* **What this task involves**: Every line below that holds "Switch" must be copied.

┄┄┄┄┄┄┄┄┄┄┄┄┄┄┄┄┄┄┄┄

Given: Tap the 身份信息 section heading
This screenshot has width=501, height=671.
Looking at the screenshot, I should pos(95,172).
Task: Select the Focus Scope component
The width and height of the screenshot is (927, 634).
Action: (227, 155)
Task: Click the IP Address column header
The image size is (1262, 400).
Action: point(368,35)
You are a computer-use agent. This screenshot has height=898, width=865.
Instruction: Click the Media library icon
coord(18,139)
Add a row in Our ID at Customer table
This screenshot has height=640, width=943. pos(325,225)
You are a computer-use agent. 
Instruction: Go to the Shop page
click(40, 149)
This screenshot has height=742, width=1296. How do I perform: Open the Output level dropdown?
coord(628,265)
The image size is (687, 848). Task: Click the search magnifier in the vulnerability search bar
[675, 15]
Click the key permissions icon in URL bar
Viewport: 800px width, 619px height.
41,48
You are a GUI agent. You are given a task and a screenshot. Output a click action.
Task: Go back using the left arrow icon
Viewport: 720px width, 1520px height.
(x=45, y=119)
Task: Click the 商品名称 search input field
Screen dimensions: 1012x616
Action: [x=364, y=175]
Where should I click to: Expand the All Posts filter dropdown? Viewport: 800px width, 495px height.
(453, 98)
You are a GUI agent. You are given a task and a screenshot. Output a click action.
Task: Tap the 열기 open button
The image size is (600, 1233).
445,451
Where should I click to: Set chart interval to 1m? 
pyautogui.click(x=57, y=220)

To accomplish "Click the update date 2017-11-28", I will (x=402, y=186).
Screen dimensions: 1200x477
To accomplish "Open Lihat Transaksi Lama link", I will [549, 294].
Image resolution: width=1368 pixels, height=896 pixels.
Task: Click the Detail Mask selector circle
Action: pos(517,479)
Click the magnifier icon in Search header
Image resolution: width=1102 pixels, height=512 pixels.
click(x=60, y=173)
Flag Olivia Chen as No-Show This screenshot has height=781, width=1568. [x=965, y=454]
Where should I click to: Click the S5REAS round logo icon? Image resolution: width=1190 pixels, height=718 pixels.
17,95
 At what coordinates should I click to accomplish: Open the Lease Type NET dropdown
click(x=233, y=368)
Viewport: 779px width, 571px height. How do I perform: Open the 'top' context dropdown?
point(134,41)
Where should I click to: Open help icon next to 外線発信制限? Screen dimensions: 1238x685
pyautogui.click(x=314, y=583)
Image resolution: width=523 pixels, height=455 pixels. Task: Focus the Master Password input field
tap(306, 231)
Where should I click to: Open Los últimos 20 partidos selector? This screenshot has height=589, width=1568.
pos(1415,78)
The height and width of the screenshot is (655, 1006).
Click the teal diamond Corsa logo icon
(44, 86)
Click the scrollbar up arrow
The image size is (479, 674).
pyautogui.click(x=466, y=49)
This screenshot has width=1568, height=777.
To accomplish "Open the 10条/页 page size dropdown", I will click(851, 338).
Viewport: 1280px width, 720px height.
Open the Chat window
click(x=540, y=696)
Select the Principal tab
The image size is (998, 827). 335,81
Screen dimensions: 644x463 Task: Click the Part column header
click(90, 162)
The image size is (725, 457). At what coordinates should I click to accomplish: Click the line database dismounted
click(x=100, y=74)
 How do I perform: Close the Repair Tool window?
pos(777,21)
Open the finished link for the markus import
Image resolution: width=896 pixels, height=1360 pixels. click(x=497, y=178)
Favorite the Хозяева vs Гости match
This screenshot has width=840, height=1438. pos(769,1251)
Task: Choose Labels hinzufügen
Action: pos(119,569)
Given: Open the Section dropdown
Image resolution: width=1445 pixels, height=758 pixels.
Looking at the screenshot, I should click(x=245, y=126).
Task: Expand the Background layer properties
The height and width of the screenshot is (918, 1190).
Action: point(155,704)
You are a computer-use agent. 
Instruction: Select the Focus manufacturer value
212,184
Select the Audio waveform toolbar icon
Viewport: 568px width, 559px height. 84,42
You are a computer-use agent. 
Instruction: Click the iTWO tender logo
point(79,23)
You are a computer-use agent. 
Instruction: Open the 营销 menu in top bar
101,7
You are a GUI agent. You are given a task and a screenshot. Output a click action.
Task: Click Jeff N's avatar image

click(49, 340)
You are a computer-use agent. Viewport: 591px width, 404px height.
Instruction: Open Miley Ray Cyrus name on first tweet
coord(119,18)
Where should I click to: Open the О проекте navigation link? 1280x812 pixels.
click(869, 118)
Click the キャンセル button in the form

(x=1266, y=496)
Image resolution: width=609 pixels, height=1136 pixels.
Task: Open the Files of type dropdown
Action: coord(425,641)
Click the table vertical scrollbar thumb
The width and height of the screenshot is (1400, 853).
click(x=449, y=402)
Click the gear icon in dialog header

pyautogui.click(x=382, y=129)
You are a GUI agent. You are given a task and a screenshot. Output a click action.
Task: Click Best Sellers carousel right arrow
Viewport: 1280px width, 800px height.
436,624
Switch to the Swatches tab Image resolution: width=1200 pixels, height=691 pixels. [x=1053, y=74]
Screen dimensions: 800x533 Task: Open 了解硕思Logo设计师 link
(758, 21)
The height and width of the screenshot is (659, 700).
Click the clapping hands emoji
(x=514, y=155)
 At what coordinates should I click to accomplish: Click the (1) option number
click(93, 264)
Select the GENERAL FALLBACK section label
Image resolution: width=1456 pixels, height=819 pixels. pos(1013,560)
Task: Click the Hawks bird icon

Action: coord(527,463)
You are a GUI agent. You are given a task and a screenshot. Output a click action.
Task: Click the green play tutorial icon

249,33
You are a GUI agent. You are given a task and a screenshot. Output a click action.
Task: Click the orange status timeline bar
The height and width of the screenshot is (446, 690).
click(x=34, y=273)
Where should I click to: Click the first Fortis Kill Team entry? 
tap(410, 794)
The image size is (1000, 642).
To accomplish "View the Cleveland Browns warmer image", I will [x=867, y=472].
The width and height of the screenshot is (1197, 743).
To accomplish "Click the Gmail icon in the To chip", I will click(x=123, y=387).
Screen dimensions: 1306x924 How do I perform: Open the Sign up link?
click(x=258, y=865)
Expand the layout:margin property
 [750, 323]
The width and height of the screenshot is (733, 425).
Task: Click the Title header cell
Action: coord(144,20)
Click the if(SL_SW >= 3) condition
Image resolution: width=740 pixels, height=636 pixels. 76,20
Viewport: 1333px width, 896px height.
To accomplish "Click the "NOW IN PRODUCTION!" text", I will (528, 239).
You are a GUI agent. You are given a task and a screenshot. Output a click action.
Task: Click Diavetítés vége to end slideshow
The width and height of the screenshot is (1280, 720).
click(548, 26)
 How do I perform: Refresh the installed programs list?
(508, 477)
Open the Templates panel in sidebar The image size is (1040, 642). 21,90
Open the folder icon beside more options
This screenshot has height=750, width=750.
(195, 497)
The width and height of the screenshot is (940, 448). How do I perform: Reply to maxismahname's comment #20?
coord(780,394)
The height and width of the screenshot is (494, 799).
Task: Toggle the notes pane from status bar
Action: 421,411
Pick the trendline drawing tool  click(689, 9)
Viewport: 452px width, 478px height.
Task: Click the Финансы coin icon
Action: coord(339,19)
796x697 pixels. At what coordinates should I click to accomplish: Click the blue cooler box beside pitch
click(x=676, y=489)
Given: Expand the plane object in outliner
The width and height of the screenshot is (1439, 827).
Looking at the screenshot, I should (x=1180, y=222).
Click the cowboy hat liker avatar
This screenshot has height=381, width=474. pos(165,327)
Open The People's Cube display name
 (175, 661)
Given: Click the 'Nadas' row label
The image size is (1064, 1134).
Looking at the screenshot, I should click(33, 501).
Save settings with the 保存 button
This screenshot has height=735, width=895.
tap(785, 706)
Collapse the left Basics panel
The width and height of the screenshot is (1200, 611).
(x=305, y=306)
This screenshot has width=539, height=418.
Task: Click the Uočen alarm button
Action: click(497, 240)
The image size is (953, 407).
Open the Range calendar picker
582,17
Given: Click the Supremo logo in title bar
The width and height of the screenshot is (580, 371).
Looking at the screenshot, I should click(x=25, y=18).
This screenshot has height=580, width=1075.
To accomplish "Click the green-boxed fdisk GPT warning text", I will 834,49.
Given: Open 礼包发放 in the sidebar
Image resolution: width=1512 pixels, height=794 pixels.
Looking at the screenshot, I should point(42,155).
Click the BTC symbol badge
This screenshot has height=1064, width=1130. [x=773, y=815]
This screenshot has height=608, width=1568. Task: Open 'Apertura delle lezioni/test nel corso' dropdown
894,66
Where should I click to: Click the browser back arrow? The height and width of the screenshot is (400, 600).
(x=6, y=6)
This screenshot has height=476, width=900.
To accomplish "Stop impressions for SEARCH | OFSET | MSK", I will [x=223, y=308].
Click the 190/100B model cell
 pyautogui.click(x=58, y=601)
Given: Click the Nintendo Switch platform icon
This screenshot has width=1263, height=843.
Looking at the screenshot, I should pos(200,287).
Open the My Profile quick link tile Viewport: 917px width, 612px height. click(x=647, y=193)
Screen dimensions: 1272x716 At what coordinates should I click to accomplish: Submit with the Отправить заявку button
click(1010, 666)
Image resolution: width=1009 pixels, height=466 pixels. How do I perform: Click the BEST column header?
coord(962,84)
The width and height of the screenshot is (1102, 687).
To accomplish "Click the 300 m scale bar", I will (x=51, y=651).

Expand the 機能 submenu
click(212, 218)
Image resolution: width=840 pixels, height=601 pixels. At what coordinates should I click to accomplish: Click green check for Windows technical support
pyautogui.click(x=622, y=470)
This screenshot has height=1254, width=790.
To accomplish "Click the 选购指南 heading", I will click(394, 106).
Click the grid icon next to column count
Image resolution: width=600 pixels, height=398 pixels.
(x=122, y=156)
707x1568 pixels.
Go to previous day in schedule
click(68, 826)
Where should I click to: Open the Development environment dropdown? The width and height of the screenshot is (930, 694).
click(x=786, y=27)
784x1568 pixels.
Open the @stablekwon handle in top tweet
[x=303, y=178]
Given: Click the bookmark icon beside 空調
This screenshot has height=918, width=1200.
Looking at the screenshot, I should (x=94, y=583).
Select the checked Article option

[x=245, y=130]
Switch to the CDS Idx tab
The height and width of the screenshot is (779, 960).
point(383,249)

┄┄┄┄┄┄┄┄┄┄┄┄┄┄┄┄┄┄┄┄

* **Completed task**:
Switch to the Swatches tab Image resolution: width=1200 pixels, height=691 pixels. [x=1053, y=74]
Given: Click the Nintendo Switch platform icon
Switch to the CDS Idx tab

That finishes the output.